RD Sharma Class 9 Maths Surface Area and Volume of A Right Circular Cone Solutions - Free PDF Download
FAQs on RD Sharma Solutions for Class 9 Maths Chapter 20 - Surface Area and Volume of A Right Circular Cone
1. What are the key formulas from RD Sharma Chapter 20 for calculating the surface area and volume of a right circular cone?
To solve problems in RD Sharma Chapter 20, you must know these essential formulas for a right circular cone with radius 'r', height 'h', and slant height 'l':
- Curved Surface Area (CSA) = πrl
- Total Surface Area (TSA) = πr(l + r)
- Volume (V) = (1/3)πr²h
The slant height can be found using the Pythagorean theorem: l = √(r² + h²).

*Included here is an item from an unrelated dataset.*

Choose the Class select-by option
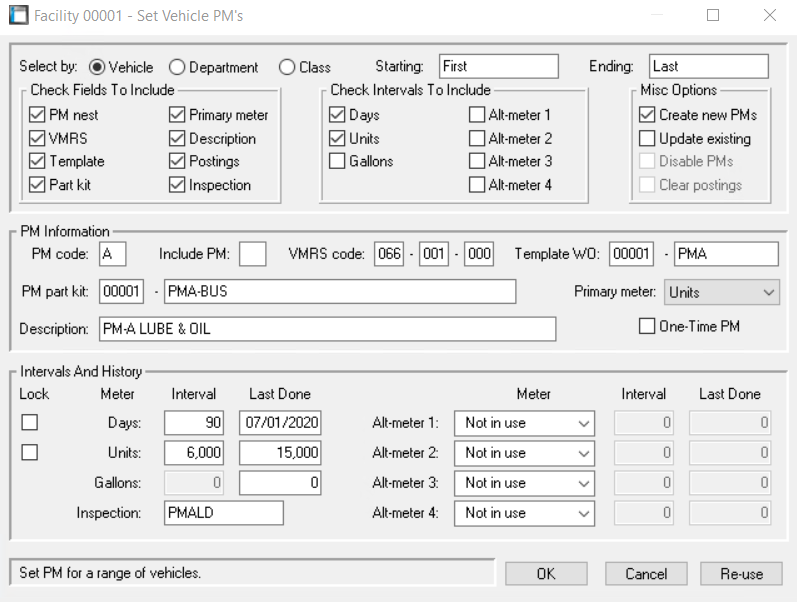The image size is (797, 602). pos(287,67)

2. How do you find the slant height (l) of a cone if only the radius (r) and height (h) are given in an RD Sharma problem?

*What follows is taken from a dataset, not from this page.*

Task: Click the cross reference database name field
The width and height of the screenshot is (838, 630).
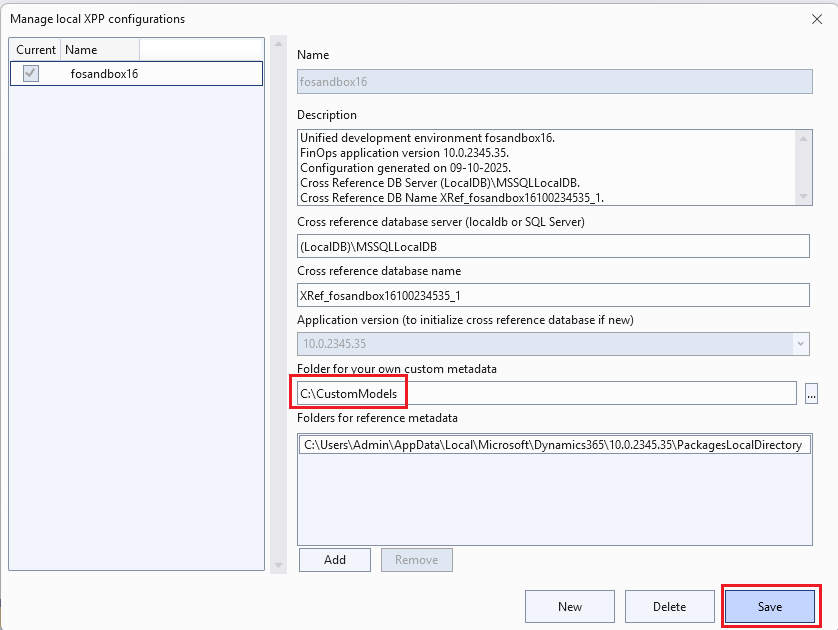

In many RD Sharma problems, the slant height (l) is not directly provided. You can calculate it by applying the Pythagoras theorem to the right-angled triangle formed by the cone's height (h), radius (r), and slant height (l). The formula is l = √(r² + h²). Always calculate the slant height first if you need to find the Curved or Total Surface Area.

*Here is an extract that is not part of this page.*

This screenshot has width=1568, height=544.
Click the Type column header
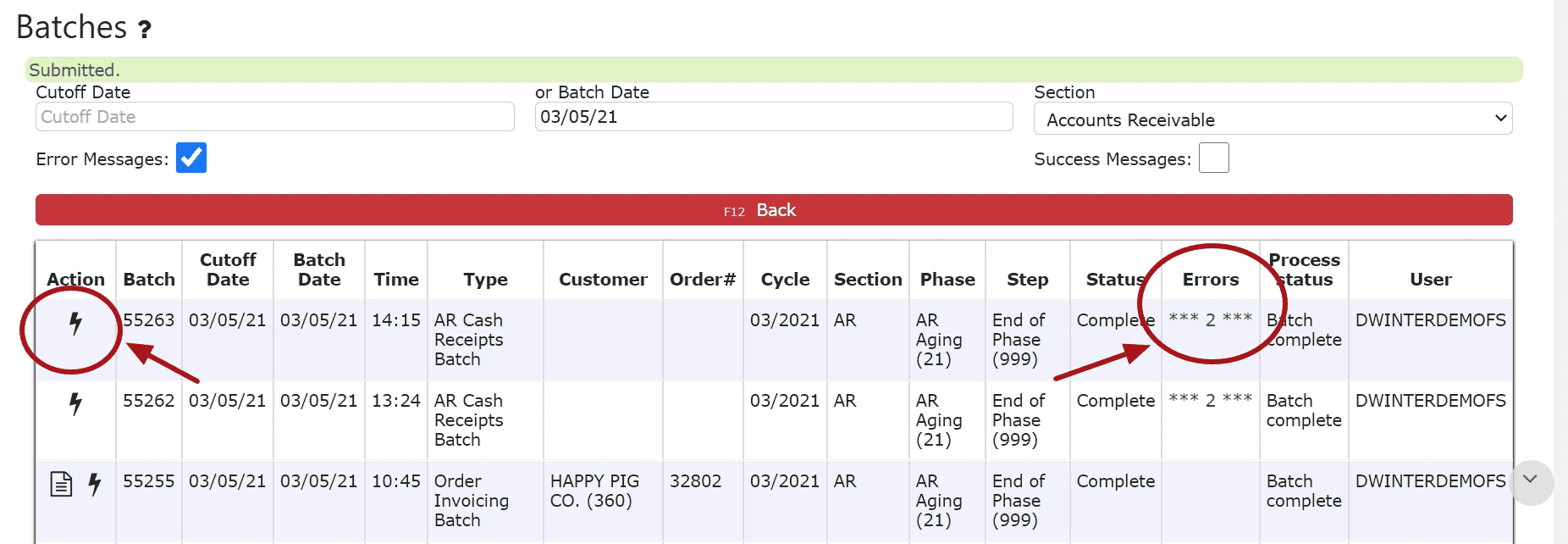(485, 280)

3. What is the step-by-step method to solve problems asking for the Total Surface Area (TSA) of a cone in RD Sharma Class 9?
To find the Total Surface Area (TSA) of a cone accurately, follow these steps as per the methods in RD Sharma:
- Identify the given values: radius (r) and height (h) or slant height (l).
- If the slant height (l) is not given, calculate it using the formula l = √(r² + h²).
- Calculate the area of the circular base using the formula A_base = πr².
- Calculate the Curved Surface Area (CSA) using the formula CSA = πrl.
- Add the base area and the CSA to get the TSA: TSA = A_base + CSA, which simplifies to TSA = πr(r + l).
- Ensure your final answer is in the correct square units (e.g., cm² or m²).
4. If a question in RD Sharma Chapter 20 describes a conical tent, which surface area formula should be used and why?
For a question about a conical tent, you should use the formula for the Curved Surface Area (CSA = πrl). This is because a tent is open at the bottom and does not have a circular base made of canvas. The Total Surface Area (TSA) formula would incorrectly include the area of the ground, which is not part of the tent's material.
5. Why is it incorrect to use the formula for the volume of a cylinder when calculating the volume of a cone? How are the two formulas related?
It is incorrect because a cone and a cylinder with the same base radius and height have different capacities. The volume of a cone is exactly one-third the volume of a cylinder with the same base radius (r) and height (h).
- Volume of Cylinder = πr²h
- Volume of Cone = (1/3)πr²h
This relationship is crucial for solving comparison problems often found in RD Sharma, where you might be asked to find how many cones can be filled from a cylinder.
6. How does identifying the different surfaces of a right circular cone help in correctly applying the surface area formulas from RD Sharma?
A right circular cone has two distinct surfaces: a flat circular base and a curved surface. Understanding this is key to choosing the correct formula for a problem.
- If a problem asks for the area of material needed for an object like an ice cream cone or a tent, it refers only to the Curved Surface Area (CSA = πrl).
- If the problem involves a solid, closed object like a wooden toy, it requires the Total Surface Area (TSA = πr(r + l)), which includes both the curved surface and the circular base.
7. In complex problems from RD Sharma, how do you calculate the cost of canvas required to make a conical tent if the rate per square metre is given?
To solve such practical problems, follow these steps:
- First, determine the surface area of the canvas needed. Since it's a tent, this will be the Curved Surface Area (CSA).
- Calculate the CSA using the formula CSA = πrl. Ensure your radius and slant height are in metres if the cost is per square metre.
- Once you have the CSA in square metres, calculate the total cost by multiplying this area by the given rate.
- The formula is: Total Cost = CSA × Cost per m².
8. What is a common mistake students make when finding the volume of a cone derived from a solid cylinder of the same dimensions?
A very common mistake is forgetting to divide by three. Students often calculate the volume of the corresponding cylinder (πr²h) and present that as the answer. Always remember that the volume of a cone is one-third of the volume of a cylinder with an identical base and height. The correct formula is V = (1/3)πr²h. This is a frequent source of error in exams.